Quiconque s’est aventuré dans un rayon jouets cette année le sait : Noël continue de se décliner en nuances de « rose » et de « bleu ».
Un père Noël dans les allées d’un supermarché lillois, en décembre 2012. / PHILIPPE HUGUEN / AFP
La moyenne de la classe est assez faible, à peine 6/20. Les observations, elles, oscillent entre l’encouragement à « continuer les efforts » et les constats aussi lapidaires que cinglants : « Pourrait difficilement faire pire. » C’est un bulletin devenu annuel, publié chaque Noël dans le cadre de la campagne « Marre du rose », lancée par les associations féministes telles qu’Osez le féminisme et les Chiennes de garde. Son objectif ? Sensibiliser le public et les enseignes aux mécanismes sexistes à l’œuvre dans l’industrie du jouet.
Car quiconque s’est aventuré dans un rayon jouets cette année le sait : Noël continue de se décliner en nuances de rose et de bleu. « Les catalogues de jouets 2018 ne montrent pas de différence notable en termes de lutte contre les stéréotypes sexistes », souligne Mona Zegaï, sociologue à l’université Paris-VIII et autrice d’une thèse consacrée aux discours sexués sur les jouets. « Car sur les questions de genre, les jouets évoluent au même rythme que la société : lentement », souligne la spécialiste.
« Tout faire à deux, c’est mieux »
La pratique marketing de sectorisation « genrée » est pourtant relativement récente, dans l’histoire du jouet. C’est dans les années 90 que les enseignes abandonnent progressivement une classification par type, et réorganisent leurs rayons et catalogues. D’un côté, les jouets destinés aux garçons, en camaïeu de bleu ; de l’autre, ceux consacrés aux filles, aux mille nuances de rose.
Si, en 1988, une publicité Leclerc mettait ainsi en scène un garçonnet et une fillette en plein ménage, affublés d’un tablier, affirmant que « tout faire à deux, c’est mieux », les réclames des années 90 séparent les univers, notamment dans les jeux dits d’« imitation » des schémas familiaux.
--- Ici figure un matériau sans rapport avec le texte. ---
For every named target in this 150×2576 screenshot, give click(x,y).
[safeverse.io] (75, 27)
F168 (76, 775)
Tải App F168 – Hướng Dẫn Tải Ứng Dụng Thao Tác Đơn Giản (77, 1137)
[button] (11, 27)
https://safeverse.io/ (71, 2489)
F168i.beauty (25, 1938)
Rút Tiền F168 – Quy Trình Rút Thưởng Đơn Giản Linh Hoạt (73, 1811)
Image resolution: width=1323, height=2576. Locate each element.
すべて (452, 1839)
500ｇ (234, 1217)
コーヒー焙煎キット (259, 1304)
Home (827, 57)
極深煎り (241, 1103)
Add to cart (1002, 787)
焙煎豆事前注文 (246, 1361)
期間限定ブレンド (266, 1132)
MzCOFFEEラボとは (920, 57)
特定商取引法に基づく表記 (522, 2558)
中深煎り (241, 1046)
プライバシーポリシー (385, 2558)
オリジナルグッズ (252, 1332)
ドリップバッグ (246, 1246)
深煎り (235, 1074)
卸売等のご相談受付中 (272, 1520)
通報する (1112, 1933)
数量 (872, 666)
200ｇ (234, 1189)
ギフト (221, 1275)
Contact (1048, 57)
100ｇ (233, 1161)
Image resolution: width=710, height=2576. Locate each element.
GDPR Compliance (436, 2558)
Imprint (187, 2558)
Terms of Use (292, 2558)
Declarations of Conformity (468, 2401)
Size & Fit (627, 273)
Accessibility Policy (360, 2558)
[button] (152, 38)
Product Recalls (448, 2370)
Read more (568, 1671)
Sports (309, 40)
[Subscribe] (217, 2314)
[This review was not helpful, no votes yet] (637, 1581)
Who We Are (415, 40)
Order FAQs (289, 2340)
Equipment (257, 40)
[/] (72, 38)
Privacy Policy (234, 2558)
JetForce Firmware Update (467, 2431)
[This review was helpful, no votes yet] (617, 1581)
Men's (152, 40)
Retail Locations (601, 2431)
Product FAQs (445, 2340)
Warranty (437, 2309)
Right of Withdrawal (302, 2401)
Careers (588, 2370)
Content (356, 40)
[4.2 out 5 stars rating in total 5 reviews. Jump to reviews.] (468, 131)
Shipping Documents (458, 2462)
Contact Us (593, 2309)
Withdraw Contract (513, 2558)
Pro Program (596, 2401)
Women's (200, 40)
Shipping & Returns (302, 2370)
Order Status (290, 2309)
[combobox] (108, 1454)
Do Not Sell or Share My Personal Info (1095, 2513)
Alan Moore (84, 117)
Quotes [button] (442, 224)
Bricolage, voitures et voyages se retrouvent ainsi incarnés uniquement par des petits garçons ; ménage, cuisine et pouponnage échoient aux petites filles. Une organisation « qui poussent souvent les clichés sexistes encore plus loin que la réalité », souligne Mona Zegaï, donnant l’idée que l’homme ne s’occupe jamais des enfants, et que la femme ne sort jamais de la maison.
Derrière cette stratégie, un intérêt commercial évident : celui de vendre davantage. Dans une même famille, il ne s’agira plus d’avoir une seule trottinette pour l’ensemble de la fratrie, mais une rose pour la fille et une bleue pour le garçon. Cette logique permet aussi de séduire davantage un public-cible. Ainsi en va-t-il de la création de la gamme Lego Friends, lancée par la marque danoise après le constat d’un manque d’intérêt de la part des fillettes pour ses jeux. La nouvelle-née, qui se décline dans des tons violets et emmène ses personnages à la piscine, au Cupcake café, à l’hôpital ou encore au supermarché, est immédiatement un succès commercial auprès des petites filles.
Rapport sénatorial
Dans les années 2010, les critiques se font plus pressantes, arguant notamment que cette séparation conditionne les mentalités dès le plus jeune âge et enferme les enfants dans des stéréotypes obsolètes. Dans les pays scandinaves et anglosaxons, de plus en plus d’initiatives citoyennes critiquent cette stratégie marketing. En France, le sujet fait l’objet d’un rapport sénatorial en 2014 qui « formule dix recommandations pour faire des jouets la première initiation à l’égalité », et notamment éviter de « limiter la créativité des filles ».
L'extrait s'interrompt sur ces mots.